The one-and-a-half-year old startup has amassed over 75,000 customers in the U.S. who take their salaries (some in entirety, rest in portions) in crypto and invest consistently in digital assets each month.

Customers are able to spend their crypto or cash using the startup’s Mastercard-powered debit card, make bill payments and easily move funds to and from traditional banks if they so desire. Juno also offers direct onramps to customers from a checking account to layer 2 blockchains such as Polygon, Arbitrum, and Optimism for zero fees.

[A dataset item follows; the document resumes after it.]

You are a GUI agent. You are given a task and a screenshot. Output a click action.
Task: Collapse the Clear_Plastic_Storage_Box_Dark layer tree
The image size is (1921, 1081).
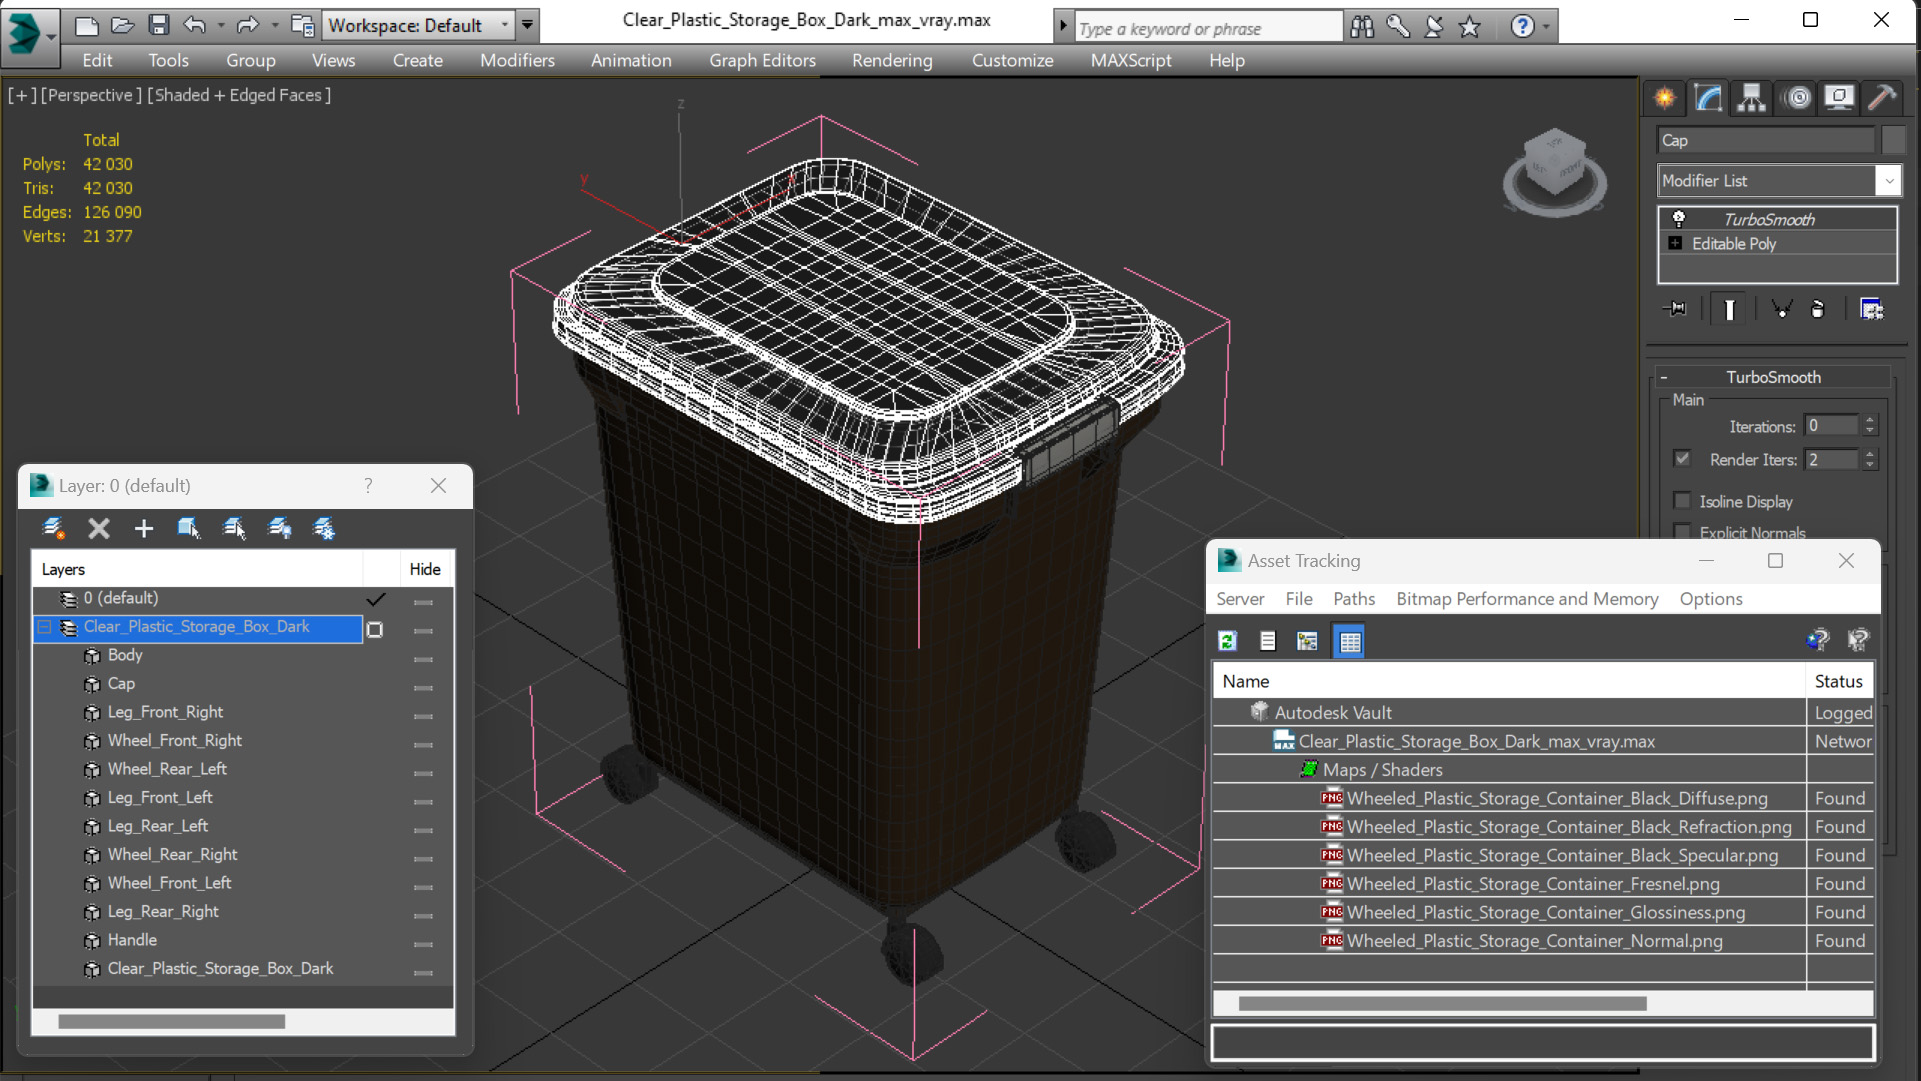coord(45,627)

The eponymous platform integrates with all popular payroll platforms in the U.S., making it easier for customers who are long term believers in crypto to keep doubling down on their bets without having to worry about manually moving funds to different exchanges. It also offers customers automated tax reporting through form 1099, freeing them from having to manually sift through their transactions and calculate gains.

On Saturday, Juno announced it has raised $18 million in a Series A financing round. The funding was led by ParaFi Capital’s Growth Fund and saw participation from scores of backers including Greycroft, Antler Global, Hashed, Jump Crypto, Mithril, 6th Man Ventures, Abstract Ventures and Uncorrelated Fund.

Juno – which also counts Sequoia India’s Surge, Dragonfly Capital, Polychain Capital, Consensys Ventures, Balaji Srinivasan, Surojit Chatterjee, Sandeep Nailwal and Ryan Selkis among its backers – has reached $1 billion in annualized transaction volume processing, Varun Deshpande, co-founder and chief executive of Juno, said in an interview.

“Crypto natives in the US are finding existing banks completely inadequate for everyday use of crypto. We are rebuilding a checking account from the ground up with crypto and web3 at its core. Juno empowers members to earn part of their paycheck in crypto and use crypto for everyday transactions like bill payments or buying coffee,” he said.

Juno’s eponymous app (Image credits: Juno)

Tokenized loyalty program

Juno, which raised a $3 million seed funding last year, is now ready for a new offering: an optional loyalty program. The startup is introducing an ERC20 token, called JCOIN, which will be rewarded to customers, if they so choose, based on their usage. Remarkably, Juno co-founders, employees and investors are not taking any allocation in the tokens to avoid conflict of interest in a move that is in contrast with how a significant number of industry players operate.

“We feel distributing tokens to founders, investors and team members creates misaligned incentives. Being market participants with privileged information creates distrust with community in the long term,” said Deshpande.

“The exit path for our company’s success remains developing successful products, and the path for our investors and team remains an IPO,” he said.

Juno took a snapshot of customers’ usage on Friday and has generated 150 million tokens that they are eligible for. Each dollar spent using the platform gives customers access to a token. Overtime, customers will have to spend more to receive the same amount of tokens as rewards, he said.

The startup, based in India, is part of a growing wave of fintech and software firms in the South Asian nation that are increasingly building for the global markets. Prior to starting Juno, Deshpande and other co-founders — Ratnesh Ray and Siddharth Verma — worked on Nuo protocol in 2019. They discontinued the protocol two years later to build something that is compliant with the growing regulatory environment.

Juno has a team that “deeply understand both fintech and crypto. Seamlessly integrating crypto and web3 in a checking account which is a trusted and familiar interface for millions of Americans can help onboard new users to web3,” said Ryan Navi, Principal at ParaFi Capital, in a statement.

“Their empathy towards users new to web3 and passion for creating beautiful crypto-native products with compliance at its core sets them apart. They are creating an entirely new category in neo banking and we are excited to back them.”